● What this exercise asks
1. Echo the passage from the notes on embeddings versus linear layers, starting at "## Part 1: Using" and ending at "layers are preferred.".
2. In the notes on embeddings versus linear layers, what value is chosen for the embedding dimension?
3. Go on with the notes on embeddings versus linear layers, picking up after their last line.

● Excerpt
# My Learning Notes: Embeddings vs Linear Layers

**What I'm exploring**: Understanding why PyTorch uses embedding layers instead of linear layers for token embeddings

**My goal**: Build intuition for the computational efficiency difference between these two approaches

**Reference**: Based on concepts from "Build a Large Language Model From Scratch" by Sebastian Raschka

## My Understanding

I'm learning that embedding layers and linear layers accomplish the same thing mathematically, but embedding layers are much more efficient. I want to see this relationship step-by-step using code examples.

In [None]:
import torch

print("PyTorch version:", torch.__version__)

## Part 1: Using nn.Embedding (The Efficient Way)

I'm starting with `nn.Embedding` because this is what I'll use in practice. Then I'll compare it to the linear layer approach to understand why embedding layers are preferred.

In [None]:
# I'm setting up a simple example with 3 token IDs
# These could represent tokens in an LLM context
token_ids = torch.tensor([2, 3, 1])

# I need to determine the vocabulary size
# If the highest token ID is 3, I need 4 rows (for IDs 0, 1, 2, 3)
vocab_size = max(token_ids) + 1

# I'm choosing an embedding dimension (this is a hyperparameter)
embedding_dim = 5

print(f"Token IDs: {token_ids}")
print(f"Vocab size: {vocab_size}")

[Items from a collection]
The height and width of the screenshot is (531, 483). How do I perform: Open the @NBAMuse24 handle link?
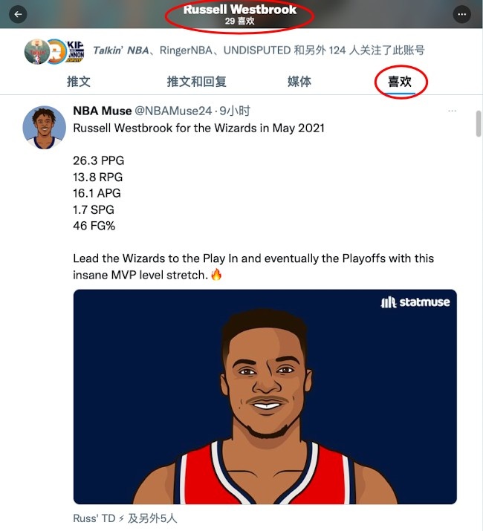[x=173, y=111]
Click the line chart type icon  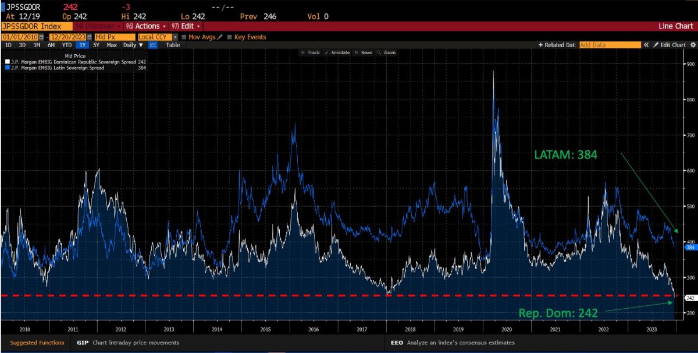pyautogui.click(x=153, y=45)
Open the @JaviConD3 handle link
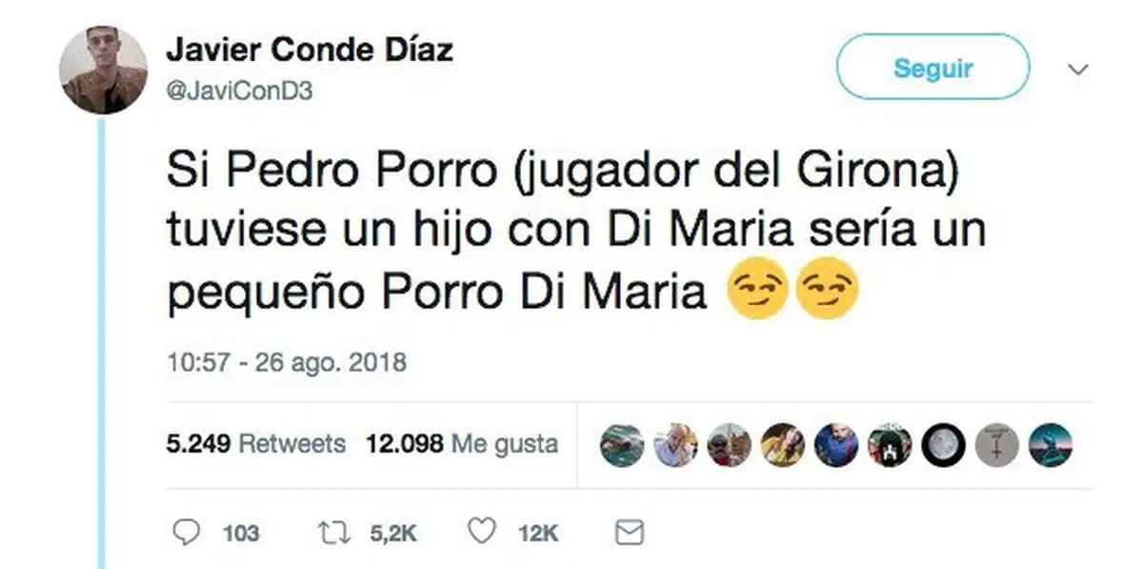 coord(239,92)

● Answers by task
1.
## Part 1: Using nn.Embedding (The Efficient Way)

I'm starting with `nn.Embedding` because this is what I'll use in practice. Then I'll compare it to the linear layer approach to understand why embedding layers are preferred.

2. The embedding dimension is set to 5.

3.
print(f"Embedding dimension: {embedding_dim}")

Now I'm creating the embedding layer. I'm setting a random seed so I can reproduce the same results later:

In [None]:
# Setting random seed for reproducibility
torch.manual_seed(123)

# Creating the embedding layer
# It will have vocab_size rows and embedding_dim columns
embedding_layer = torch.nn.Embedding(vocab_size, embedding_dim)

print(f"Embedding layer shape: {embedding_layer.weight.shape}")

Let me look at the embedding weight matrix. Each row corresponds to one token ID:

In [None]:
embedding_layer.weight

Now I'll get the embedding vector for token ID 1. This is just a lookup - it returns row 1 from the weight matrix:

In [None]:
embedding_layer(torch.tensor([1]))

**My understanding**: The embedding layer simply looks up the row corresponding to the token ID. For token ID 1, it returns row 1 of the weight matrix.

Similarly, I can get the embedding for token ID 2:

In [None]:
embedding_layer(torch.tensor([2]))

Now let me convert all my token IDs at once. The embedding layer handles batches efficiently:

In [None]:
token_ids = torch.tensor([2, 3, 1])
embedding_layer(token_ids)

**My takeaway**: The embedding layer returns a matrix where each row is the embedding vector for the corresponding token ID. This is just a series of lookups - very efficient!

## Part 2: Using nn.Linear (The Matrix Multiplication Way)

Now I want to understand how a linear layer can achieve the same result, but why it's less efficient. I'll use one-hot encoding and matrix multiplication.

First, I need to convert my token IDs into one-hot encoded vectors:

In [None]:
onehot = torch.nn.functional.one_hot(token_ids)
print(f"One-hot encoded shape: {onehot.shape}")
print("\nOne-hot encoded vectors:")
print(onehot)

Now I'm creating a Linear layer. This performs matrix multiplication: $X W^T$ where $X$ is the input and $W$ is the weight matrix:

In [None]:
torch.manual_seed(123)
linear_layer = torch.nn.Linear(vocab_size, embedding_dim, bias=False)
print(f"Linear layer weight shape: {linear_layer.weight.shape}")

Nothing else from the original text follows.